**Aim of the exercise**:
Going through the material below, output exactly the lines from the one containing "Submit (996, 38)" through the one containing "Home (17, 99)", and no pictures.

##### Source data #####

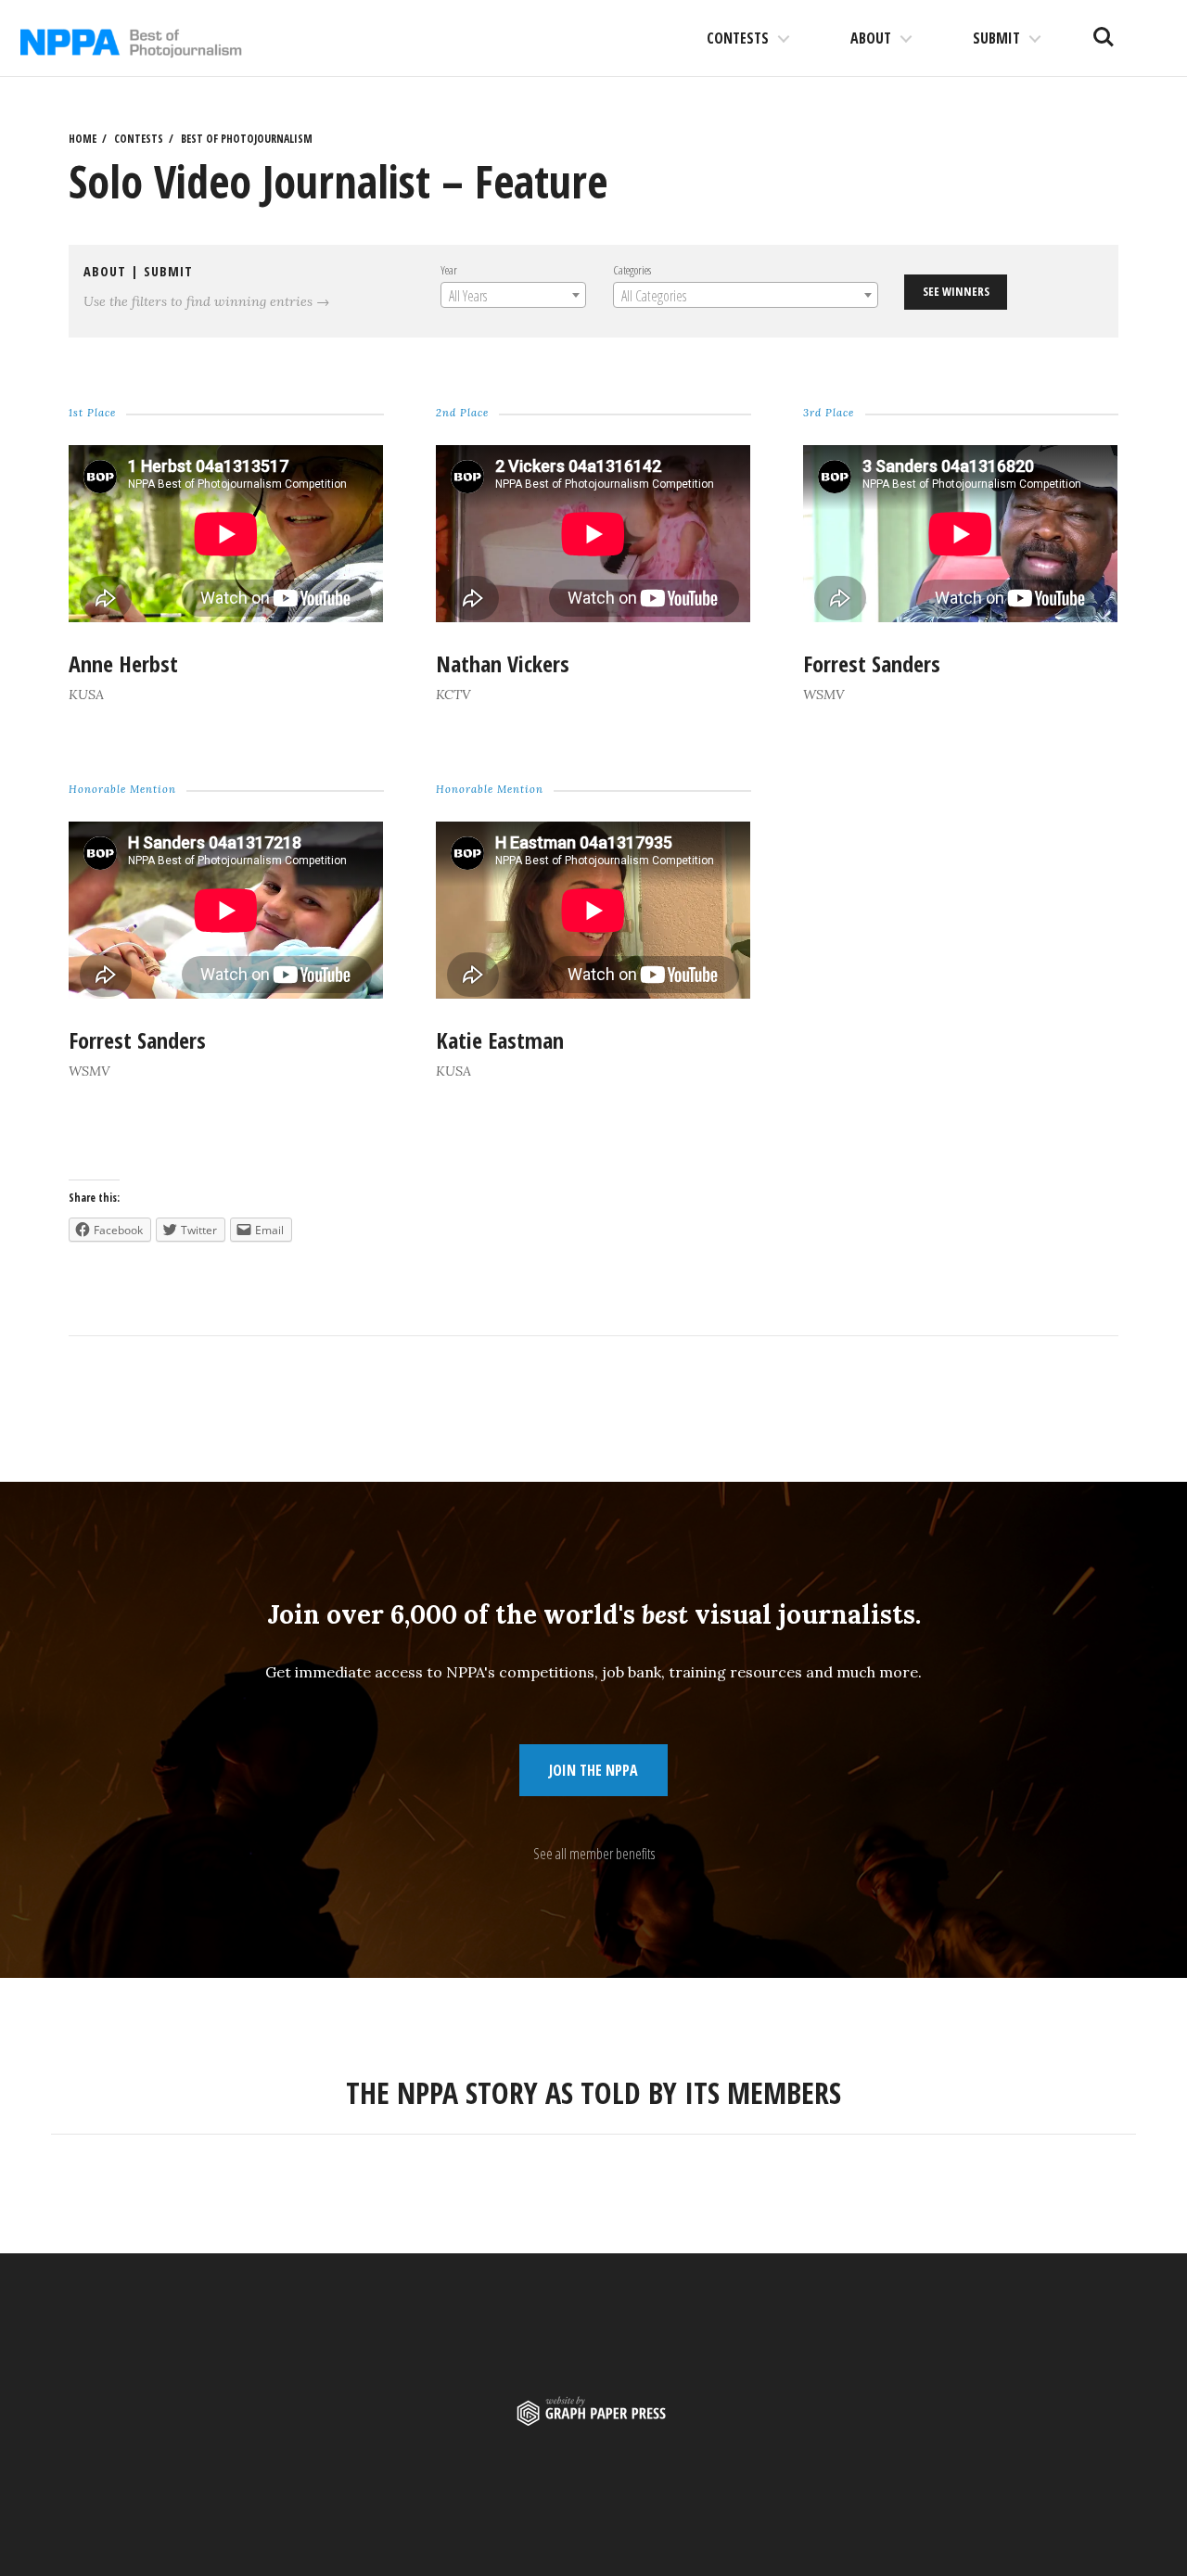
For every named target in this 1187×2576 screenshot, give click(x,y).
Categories (632, 269)
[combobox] (513, 295)
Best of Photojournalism (247, 139)
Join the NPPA (593, 1770)
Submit (996, 38)
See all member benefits (594, 1853)
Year (448, 269)
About (870, 38)
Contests (738, 38)
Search (1103, 29)
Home (82, 139)
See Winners (956, 291)
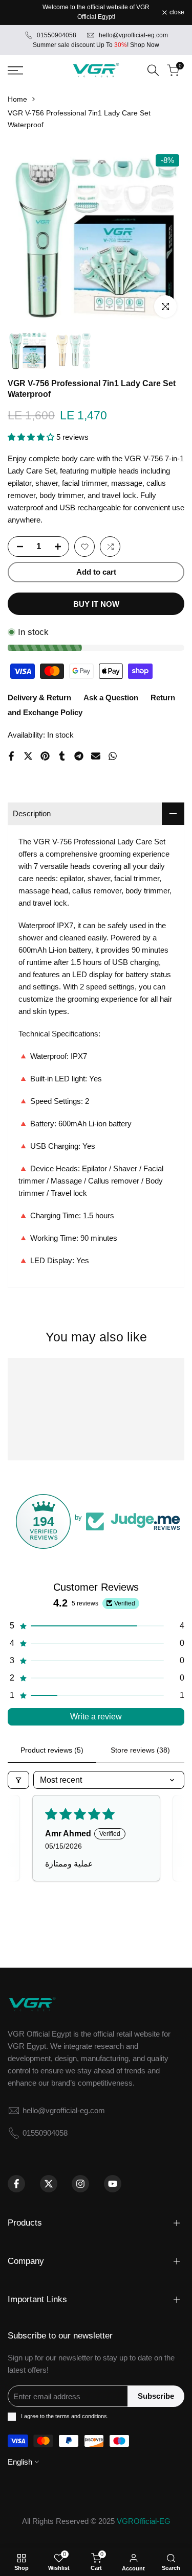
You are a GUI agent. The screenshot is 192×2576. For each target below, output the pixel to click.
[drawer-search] (153, 70)
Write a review (96, 1716)
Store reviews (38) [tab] (140, 1750)
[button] (32, 437)
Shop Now (144, 45)
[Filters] (18, 1780)
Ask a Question (110, 697)
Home (17, 99)
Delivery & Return (39, 697)
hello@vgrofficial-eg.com (133, 35)
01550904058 (56, 35)
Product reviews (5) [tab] (51, 1750)
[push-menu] (15, 70)
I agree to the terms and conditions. (65, 2416)
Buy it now (96, 604)
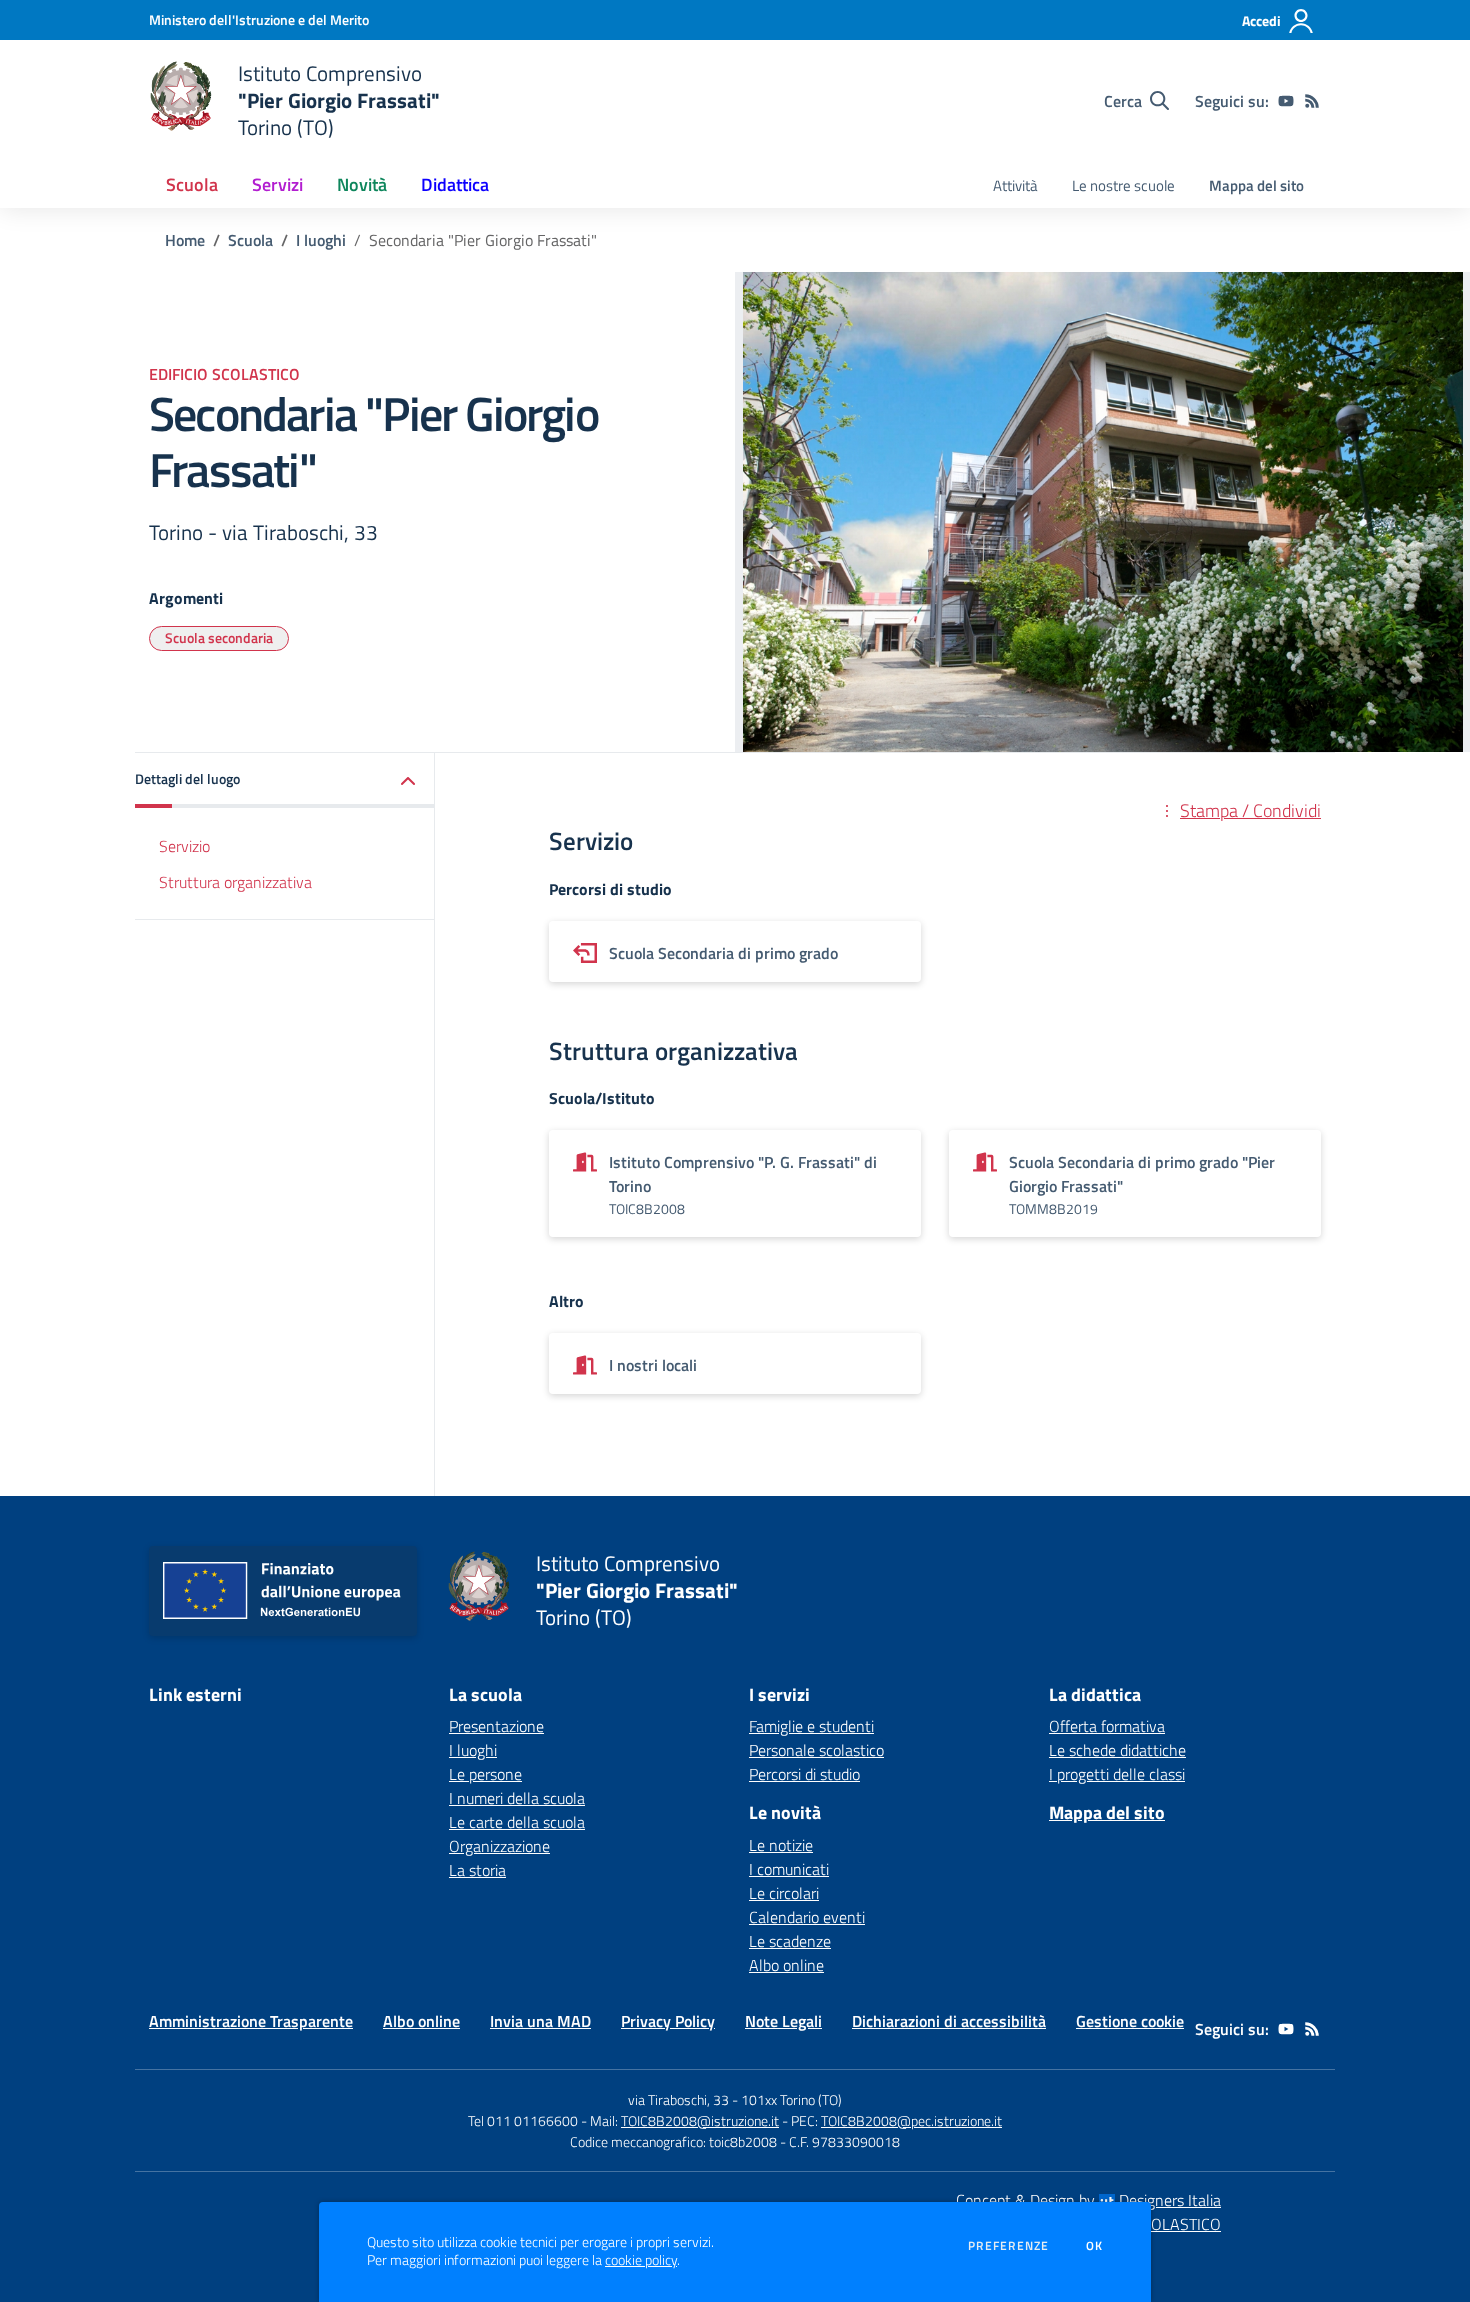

#####

**Task output**:
Submit (996, 38)
See all member benefits (594, 1853)
Year (448, 269)
About (870, 38)
Contests (738, 38)
Search (1103, 29)
Home (82, 139)
See Winners (956, 291)
You are a GUI agent. The screenshot is 192×2576. For each target below, output the pixel to click.
[drawer-search] (153, 70)
Write a review (96, 1716)
Store reviews (38) [tab] (140, 1750)
[button] (32, 437)
Shop Now (144, 45)
[Filters] (18, 1780)
Ask a Question (110, 697)
Home (17, 99)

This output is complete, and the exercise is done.